ASSIGNMENT —
Instruction for the listing below: copy exactly, and only, the lines from the one holding "Image resolution: width=622" through its last line, omitting any picture.

INPUT —
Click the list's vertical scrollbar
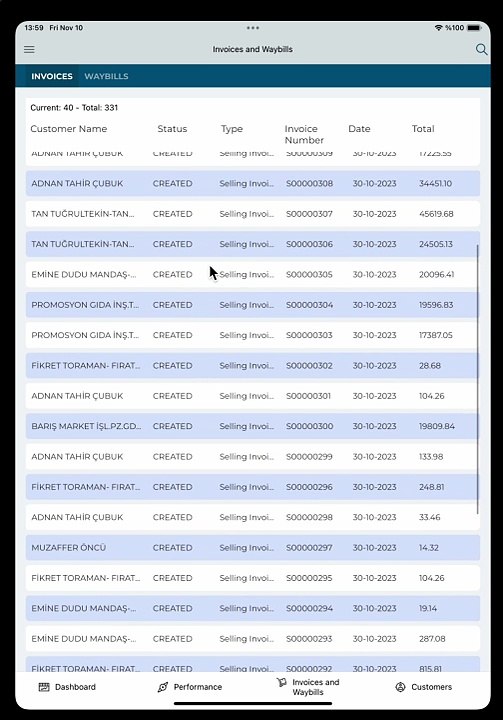503x720 pixels. (478, 379)
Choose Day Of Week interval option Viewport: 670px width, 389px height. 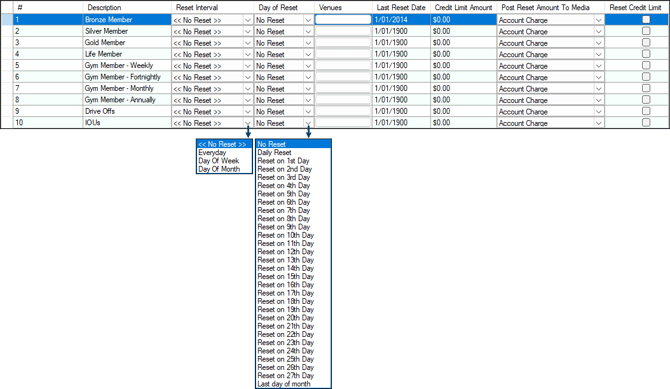pyautogui.click(x=218, y=161)
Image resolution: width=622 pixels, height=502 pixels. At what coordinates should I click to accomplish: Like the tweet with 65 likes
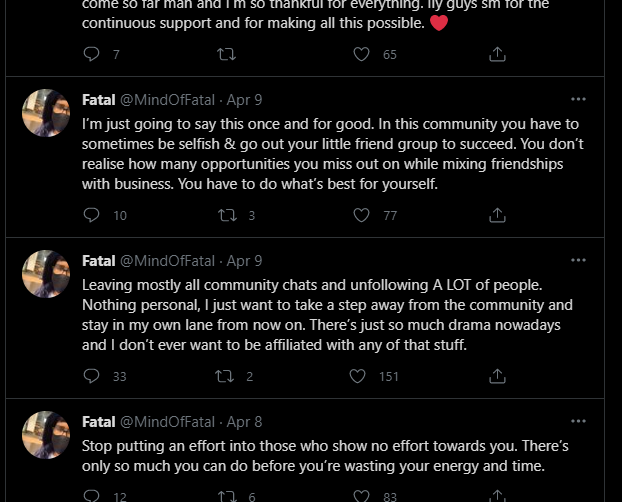(x=362, y=54)
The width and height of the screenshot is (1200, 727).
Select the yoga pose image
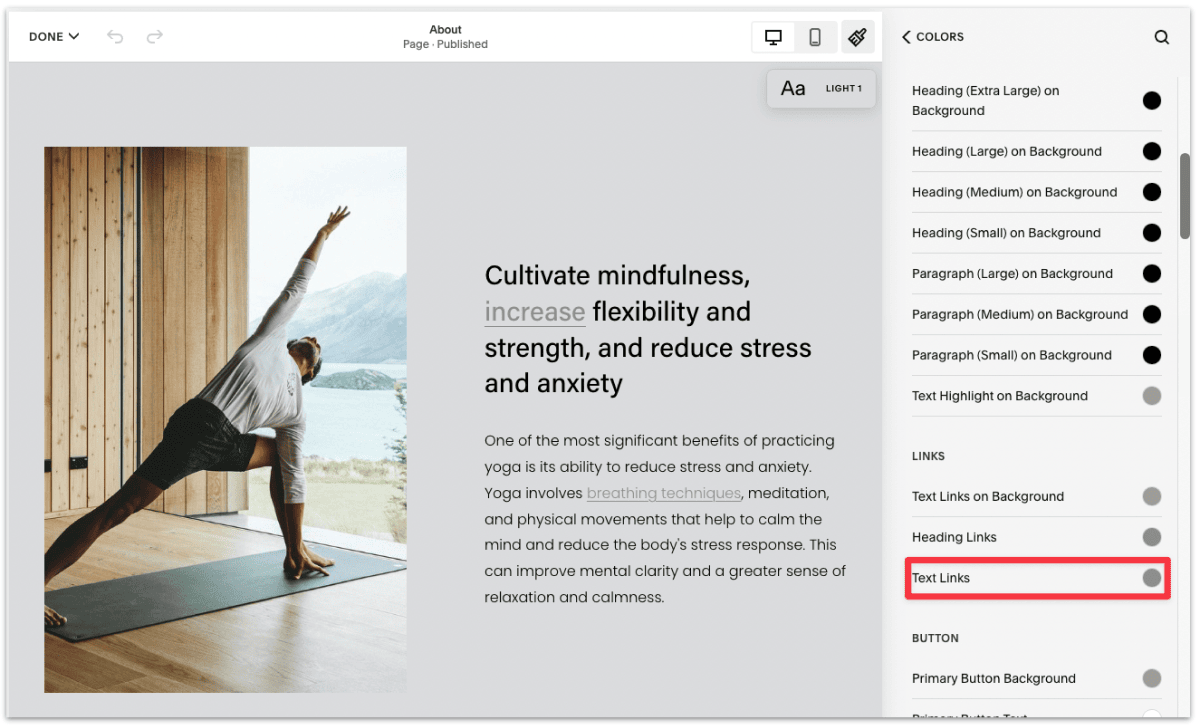pos(225,419)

EXERCISE SOLUTION —
Image resolution: width=622 pixels, height=502 pixels. At what coordinates should I click to accomplish: Like the tweet with 65 likes
(x=362, y=54)
The width and height of the screenshot is (1200, 727).
Select the yoga pose image
pos(225,419)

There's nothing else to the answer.